Microsoft just released to manufacturing System Center Data Protection Manager (DPM) 2007 and the company expects it to be generally available in November. I had the opportunity to chat with Jason Buffington, senior technical product manager of DPM & Storage for Microsoft, prior to the DPM 2007 release to manufacturing (RTM).

Needless to say, I can't address all the ins and outs of DPM 2007 in this short editorial. I encourage you to take advantage of the resources offered in the DPM learning path "Protecting Your Data Records" at http://www.microsoft.com/technet/security/learning/dataprotection.mspx. You'll also want to check out Jason's blog at http://blogs.technet.com/jbuff/, especially the technical information found at http://blogs.technet.com/jbuff/archive/tags/SQL+Server/default.aspx. The blog information is especially nice in that it provides some deep internals information about how DPM 2007 works, and also provides some solid information comparing and contrasting DPM 2007 to other Microsoft technologies that map to data protection in various ways, including replication and mirroring. Jason stressed the fact that most Microsoft technologies, such as SQL Server and Exchange, have existing "availability" technology. DPM 2007 enhances rather than replaces these features. So I encourage you to read Jason's blog to better understand how DPM 2007 fits into your data protection landscape. Here are a few thoughts and comments based on my conversation with Jason.

Microsoft finally has an offering that lets customers manage their backup and restore infrastructure with tight integration for tape and disk storage. Historically, many customers have had to rely on a mix of third-party products. Third-party products have their role, and will always add value in various ways. However, it’s nice that customers might finally have the option to rely solely on Microsoft products.

If you're been reading my editorials lately, you know that I've been pondering where the lines begin and end on the backend with respect to operations and administration. Does a SharePoint expert manage the underlying SQL Server databases? Does a SQL Server DBA manage SharePoint? I love the fact DPM 2007 inherently understands all of the core server technologies in the Microsoft arsenal. It's nice that an administrator can use a single tool to protect data. It's even lovelier that DPM 2007 supports the ability to treat data from different sources as part as the same "protection group." For example, if my accounting team uses SharePoint, OS files, and SQL Server databases as part of their core functionality, and I want to restore my "accounting team" to a single consistent point in time, DPM 2007 can handle that for me. That's sweet.

A picture is worth a thousand words. It's impossible for me to do justice to the DPM 2007 interface in a few short words. I will say that Jason walked me through a LiveMeeting demo of a few common backup, restore, and protection scenarios of interest to the SQL Server community. The interface was wonderfully intuitive, making it easy to do complex backup and recovery tasks without much fuss or muss.
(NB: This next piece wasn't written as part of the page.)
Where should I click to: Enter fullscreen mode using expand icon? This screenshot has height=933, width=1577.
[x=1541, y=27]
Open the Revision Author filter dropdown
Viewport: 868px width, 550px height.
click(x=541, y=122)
DPM 2007 is WAN friendly. Imagine that you have a central office with several branch offices and each branch has a SQL Server. You could take an initial backup at each branch level, FedEx the tape to the central office, and restore the backup to create an initial baseline without having to pull the full database over the wire to create the initial backup. However, Jason tells me that some customers with offsite disaster recovery needs were able to pay for DPM simply through the reduction in fees for tape courier services because it let them meet their offsite recovery needs over the wire.

DPM 2007 is a complete disk-to-disk, disk-to-tape, and disk-to-disk-to-tape solution. Interestingly, you can even recover to tape. Huh? Why would you want to recover to tape? Let's say your Sarbanes-Oxley (SOX) auditors want a snapshot of your SQL Server from three weeks ago that spans a full backup, a differential backup, and several transaction log backups. DPM 2007 lets you recover the database to the consistent point in time you need, creating the database on tape for easy shipping to your auditors.

What's new from DPM 2007 CTP2? The main new features include individual document-level restore for SharePoint and enhanced functionality for supporting a bare-metal recovery of your servers if you need to start from hardware and work your way up the OS and application stack.

Historically, most enterprise and midmarket customers have had to rely on several third-party offerings to manage their SQL Server backup infrastructure. Historically, backup hasn't really been seen as the cool and sexy part of database management, not that the outside world considers database management to be hot and sexy to begin with. I think the current iteration of DPM 2007 is a large upgrade in functionality from prior Microsoft offerings. Realistically, many SQL Server customers will be able to standardize on DPM 2007 as their primary, and perhaps only, tool for managing backup and protection of SQL Server data. Is DPM 2007 cool and sexy? Beauty is in the eye of the beholder. Don't tell my wife, but DPM 2007 seems pretty hot to me.